After over a month the novelty has yet to wear off. A regular income of my own, getting dressed in an outfit I’ve thought through instead of chucking on active wear (and sometimes actually doing something active) or scruffy jeans and a tee because all I have planned is time with a reading group at school followed chores. There are so many reasons for the whole change in my mindset. Following are a few.
Being seen as something other than the mother, the shopper, the coffee drinker, the wife, the referee, the chef, the nurse, the cleaner, the party pooper…
Being seen as a person who knows about something other than earaches, kids suppers, the place to find the best value organic bloody meat.
Being able to direct and advise people on what to buy for their seven year old grandchild (boys at least – I’m still getting to grips with girl reading past the Worst Witch – all suggestions gratefully received).
Being in on book news, reading reviews in the paper having seen the book already.
Being part of a team that doesn’t include anything else my life – that is mine.
Being appreciated by my boys, who when I first started threw their arms around me at the end of the day like I’d been away a week (this has somewhat worn off).
Being challenged to plan and organise more.

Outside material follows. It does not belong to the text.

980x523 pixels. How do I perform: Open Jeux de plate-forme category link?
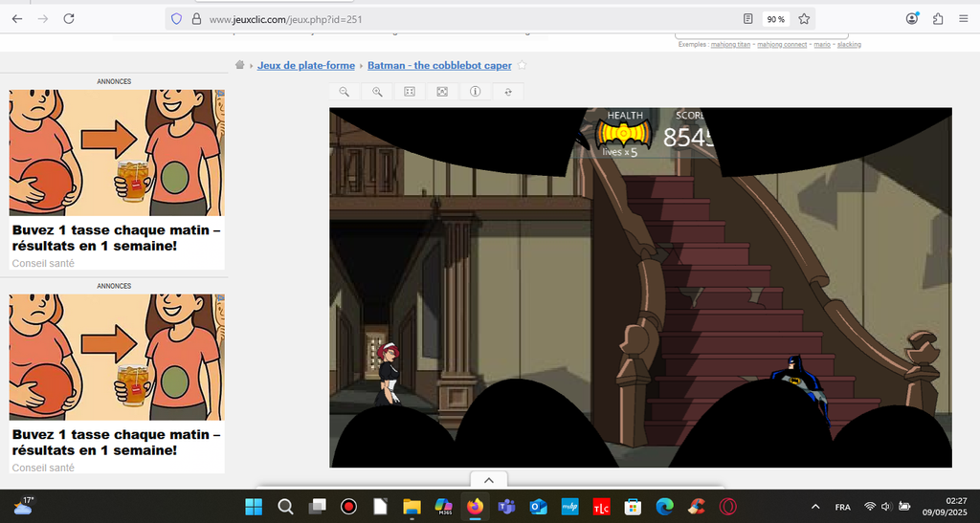306,66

Coordinating diaries with Andrew around school pick up and after school sports.
Being able to buy myself flowers (I actually often did this but felt like I was taking the food from my children’s mouths – or at least putting fish fingers instead of flathead in).
Being part of the workforce, a woman who feels empowered and knows her worth rather than telling her family they have no idea of it.

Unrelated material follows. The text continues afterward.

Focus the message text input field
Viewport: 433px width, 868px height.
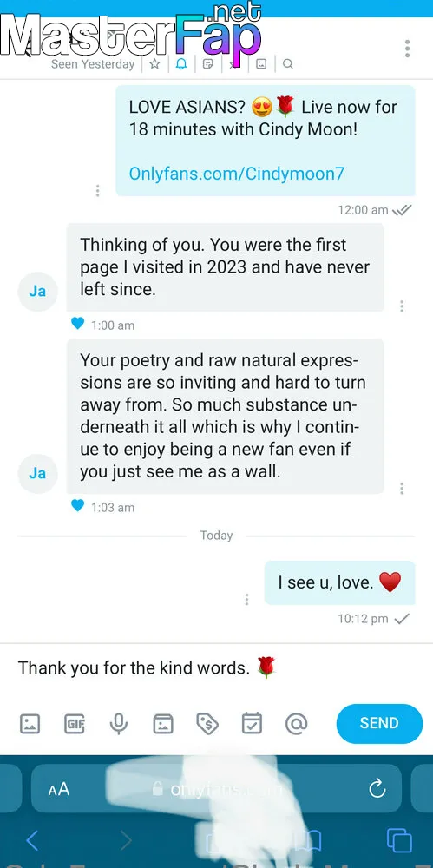point(217,667)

Being really bloody grateful of my decades old make up regime. Seriously, I still have the same eyebrow compact I bought at uni – think this simply shows how seldom I used to bother with my appearance.
Being able to buy myself a pair of earrings that I never would have done before – it took three times in and out of the shop before I committed. Also the savvy saleswoman going from telling me that the 30% off deal would be finishing soon to finishing in about five minutes in order just to get me the hell out.

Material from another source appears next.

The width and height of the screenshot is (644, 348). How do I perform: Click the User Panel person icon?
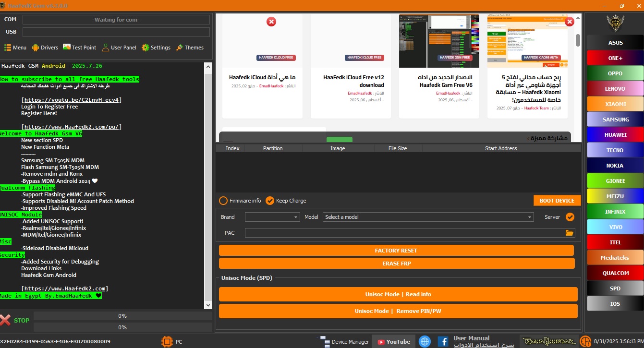106,48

Being able to share bus chat with my husband. Honestly. We swap stories about the most irritating of irritating passengers flirting excruciatingly with his paramour (describing what he was wearing was the least of it), to sharing our incredulity at other passengers rudeness, or the fact that they are bold enough to apply their full face of make up in public.
Being able, on my days off, to read and read, when previously if I sat down and opened a book the dark cloud of ‘should be doing x, y and z’ would look large bringing on a massive sense of guilt and probably a bout of really bad baking.
Being able to be around books all day, obvs! Seriously, I walk through the door at the beginning of my shift, inhale deeply and feel happy.
Being unable of containing my the small kernel of smugness when people tell me that working in a bookshop is their absolute dream and I do a little happy dance inside thinking ‘I know, but I”m doing it!’
I’ve said to friends I wished I’d known this sooner, that the satisfaction I am getting from being both mum and worker is a feeling I could have done with ages ago. I wrote, I know, and that did bring me happiness when it was going well. But I didn’t cope well with the insecurity, the rejections, the having to pick myself up after a disappointment. However, I do believe life is all about timing and opportunities and that while we make many of them ourselves, often our paths have to cross with another’s at an auspicious moment.
It is an amazing and lucky feeling – I just wish I could pull off Melanie’s hair.